For those who has no patience to look through this post, I conclude it in a word: HashSet is backed by HashMap.
Set is a collection in which every element is unique. So does the keys in HashMap. It is reasonable to infer that the implementation of HashSet is based on HashMap, so it is. Remember resize of HashMap? it makes no guarantees as to the iteration order of the set.

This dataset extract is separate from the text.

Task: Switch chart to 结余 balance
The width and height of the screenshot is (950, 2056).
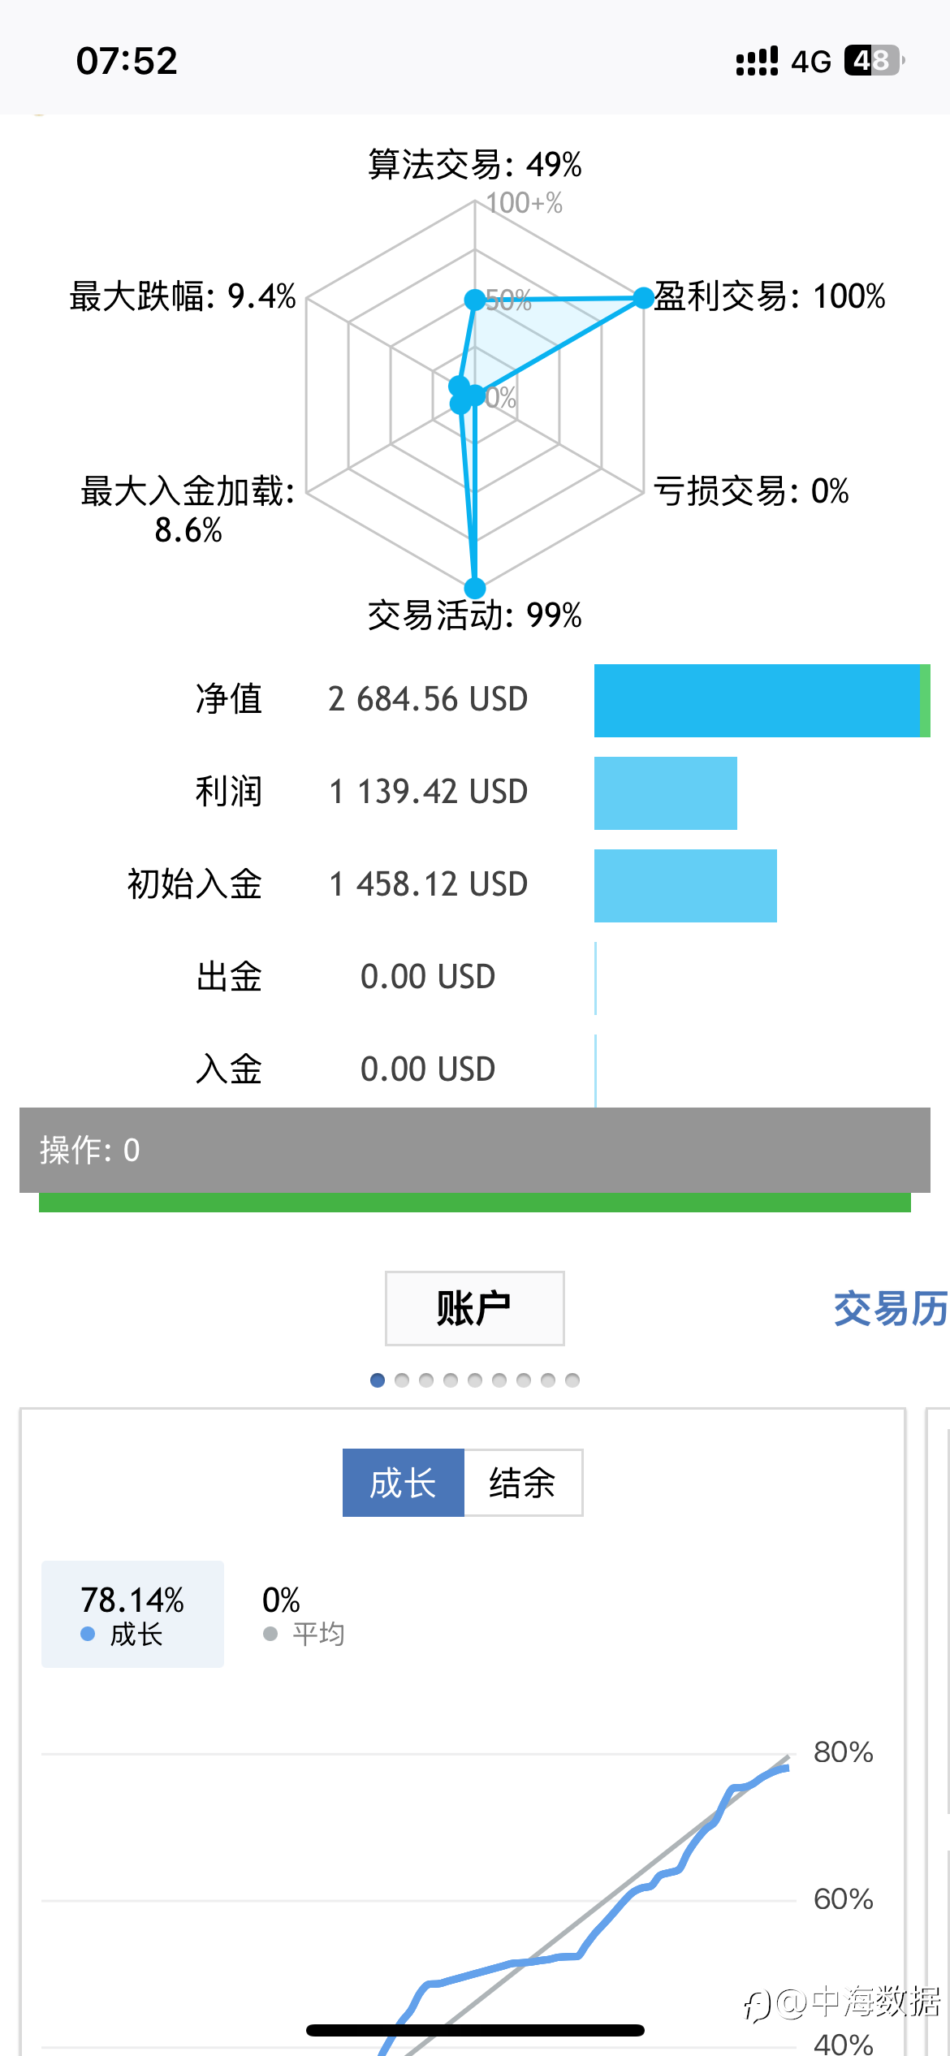Action: tap(523, 1483)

With the help of HashMap, HashSet offers constant time performance for the basic operations, like add
, remove
, contains
and size
. Iterating over this set requires time proportional to the sum of the HashSet instance’s size (the number of elements) plus the “capacity” of the backing HashMap instance (the number of buckets).
HashMap Underneath
HashSet involves a map
variable referring to a HashMap, in which the elements are stored. All operations on HashSet will read or write this map
accordingly.
// HashSet.java
public class HashSet<E>
extends AbstractSet<E>
implements Set<E>, Cloneable, java.io.Serializable
{
private transient HashMap<E,Object> map;
public HashSet() {
map = new HashMap<>();
}
public HashSet(int initialCapacity, float loadFactor) {
map = new HashMap<>(initialCapacity, loadFactor);
}
}
add
add
adds the specified element to this set if not already present.
// HashSet.java
public boolean add(E e) {
return map.put(e, PRESENT)==null;
}
For PRESENT
, it is a dummy value to associate with an Object
in the backing Map.
The details of put
method in HashMap lists here: put
.
remove
remove
removes the specified element from this set if present.
// HashSet.java
public boolean remove(Object o) {
return map.remove(o)==PRESENT;
}
contains
contains
inquire whether or not the given element exist in this set.
// HashSet.java
public boolean contains(Object o) {
return map.containsKey(o);
}
Just like get
in HashMap, containsKey
also call getNode
for further. See getNode
.
size
If you want to get the size of HashSet, you actually query how many keys in HashMap.
// HashSet.java
public int size() {
return map.size();
}
Note that this implementation is not synchronized. If multiple threads access a hash set concurrently, and at least one of the threads modifies the set, it must be synchronized externally. This is typically accomplished by synchronizing on some object that naturally encapsulates the set.